Page text:
## BEGIN

The first section of the book is Alec’s backstory, fleshing out his school days and his work prior to his job on the family estate of Maurice’s friend and former lover, Clive Durham. Alec explores his sexuality with a village chum but, as with Maurice’s dalliances with Clive, the buddy views these as exploratory experiences, what one might do prior to finding a wife and starting a family. Alec doesn’t fight his sexuality. Indeed, he struggles more with the marked differences in England’s social classes, greatly resenting the limits to education and career that come by birth. He does not want to work for others, to bow to them out of obligation rather than, if at all, based on something earned. This storyline complements Forster’s portrayal of Maurice Hall who has some social standing, though limited, perhaps fading. Hall at least has access to a respectable career; in fact, it is his duty to follow the path he too has been born into.

 


The middle of the novel establishes Alec’s beginnings on the Durham estate, then offers Alec’s perspective upon first seeing Maurice, carrying through until the end of Forster’s story. With some significant exceptions, explained hereafter, this account maintains Forster’s tone. Indeed, as di Canzio notes in the acknowledgments, he obtained permission from the E.M. Forster Estate to use many passages from the original work, weaving in his own writing. This is well done, allowing Maurice lovers like me to revisit the source material while learning more about Alec.[1]

 

Alec and Maurice, as depicted
in the 1987 movie adaptation
of Forster's "Maurice"

As di Canzio takes the story beyond the timeline of the original novel, Maurice and Alec explore the “now what” of their new relationship. Having fallen in love rather quickly, there are practicalities to figure out in a society where the risks are considerable should people see through the subterfuge of Maurice hiring Alec for a business venture and catch on to the true nature of relationship. This begins well with di Canzio introducing new characters, including an established gay couple, Ted and George, free spirits living near a village called Millthorpe. This is a nod to Forster who writes in his 1960 Terminal Note that accompanies Maurice of being inspired by his esteemed friend Edward Carpenter at Millthorpe and his “comrade” George Merrill. It’s a nice touch.

 

Unfortunately, the fact that events in Maurice end in 1912 means that the sequel portion of Alec coincides with World War I. The characters are separated from one another since England’s classism extends to participation in war as well. 

 

Frankly, war scenes bore me and/or disturb me. Even when a battle isn’t occurring, references to life in the trenches—the cold, the fatigue, the rats—get monotonous. I suspect there’s limited overlap between readers who love gay romance and those who seek war stories. Forster himself recognized this in his 1960 Terminal Note which appears as an afterword in Maurice, stating that his attempts to write an epilogue “partly failed because the novel’s action date is about 1912, and ‘some years later’ would plunge it into the transformed England of the First World War.” I’m with Forster. It’s hard to sustain the story of Alec and Maurice when they are apart for a hundred pages. Perhaps it creates longing and suspense for some readers; for me, it killed the momentum and made me want to get on with it. Knowing the dates of the war, it was maddening to know how much more I’d have to endure when a scene was set in, say 1917. Though tempted, I didn’t skip pages. (That’s what happens when I buy a book instead of checking it out from the library.)

## END

Extracted data:
## BEGIN

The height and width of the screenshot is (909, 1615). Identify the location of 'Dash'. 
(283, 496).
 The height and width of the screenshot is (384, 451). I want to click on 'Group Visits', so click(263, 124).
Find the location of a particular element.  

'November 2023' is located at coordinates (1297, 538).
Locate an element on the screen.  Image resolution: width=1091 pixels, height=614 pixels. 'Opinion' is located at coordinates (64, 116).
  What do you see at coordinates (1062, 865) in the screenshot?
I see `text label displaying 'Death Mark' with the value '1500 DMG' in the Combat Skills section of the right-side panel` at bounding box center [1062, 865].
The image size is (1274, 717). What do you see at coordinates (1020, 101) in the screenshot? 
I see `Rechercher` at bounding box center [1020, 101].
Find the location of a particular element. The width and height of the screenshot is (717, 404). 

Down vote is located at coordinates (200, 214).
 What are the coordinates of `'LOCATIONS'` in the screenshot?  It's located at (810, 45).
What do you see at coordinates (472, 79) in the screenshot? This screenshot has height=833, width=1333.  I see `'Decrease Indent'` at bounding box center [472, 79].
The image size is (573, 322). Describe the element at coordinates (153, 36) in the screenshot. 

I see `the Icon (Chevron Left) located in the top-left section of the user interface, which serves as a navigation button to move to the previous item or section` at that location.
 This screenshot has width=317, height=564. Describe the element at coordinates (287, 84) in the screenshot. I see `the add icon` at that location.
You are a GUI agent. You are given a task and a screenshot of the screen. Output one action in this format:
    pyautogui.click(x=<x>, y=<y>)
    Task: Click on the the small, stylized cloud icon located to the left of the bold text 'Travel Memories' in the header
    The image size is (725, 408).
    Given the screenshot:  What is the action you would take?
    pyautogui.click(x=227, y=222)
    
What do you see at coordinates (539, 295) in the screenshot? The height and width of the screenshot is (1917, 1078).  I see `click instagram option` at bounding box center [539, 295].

## END

Problem to solve:
In the book review above, what are the names of the established gay couple that di Canzio introduces, and near what village do they live?

Task response:
Ted and George, who live near a village called Millthorpe.